You have to be earning a certain amount of money to pay tax – but there are certain things that you can do that will help you keep this to a minimum. Checking that your tax code is correct and ensuring that you are getting all the allowances that are due to you would come first. Like the banks, it is not unknown for the Inland Revenue to make mistakes! Completion of your tax return form will also help you to be up to date with this important item and may sometimes even result in a tax rebate! Self-employed people and employees are in different situations and will need different advice on tax matters.
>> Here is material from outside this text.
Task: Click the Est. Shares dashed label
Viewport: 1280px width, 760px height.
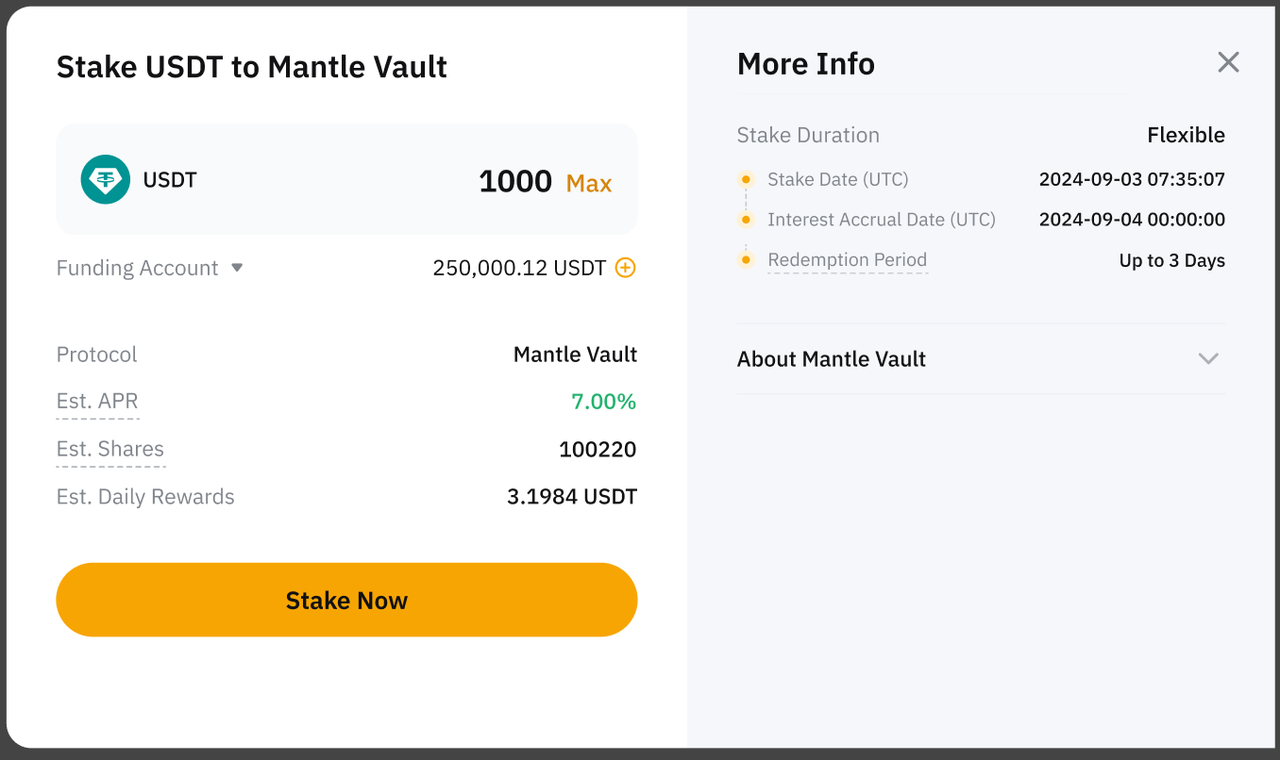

Most people think that this will never apply to them but in the circumstances, say, that you have a house that is worth £300,000 with a mortgage covered by a life policy, or if you are employed and have a ‘death in service’ benefit which could pay out £100,000 if you died while you were working - in that scenario there would be £30,000 of inheritance tax for you to pay on your death – a situation which could take you unawares. Some people might consider that it won’t affect them as they won’t be around to be bothered by it! But if we are talking about good stewardship that means that you would want to think about the situation for your heirs and organise your affairs as well as you can rather than doing nothing. A large tax bill after your death is not good stewardship and would result in there being less to pass on to those left behind.
It is well worth taking some qualified advice to see if your estate might be affected by inheritance tax. That is the essence of stewardship – thinking ahead. If you think that your estate might be liable to inheritance tax then you need to make a will - that is definitely a good thing to do.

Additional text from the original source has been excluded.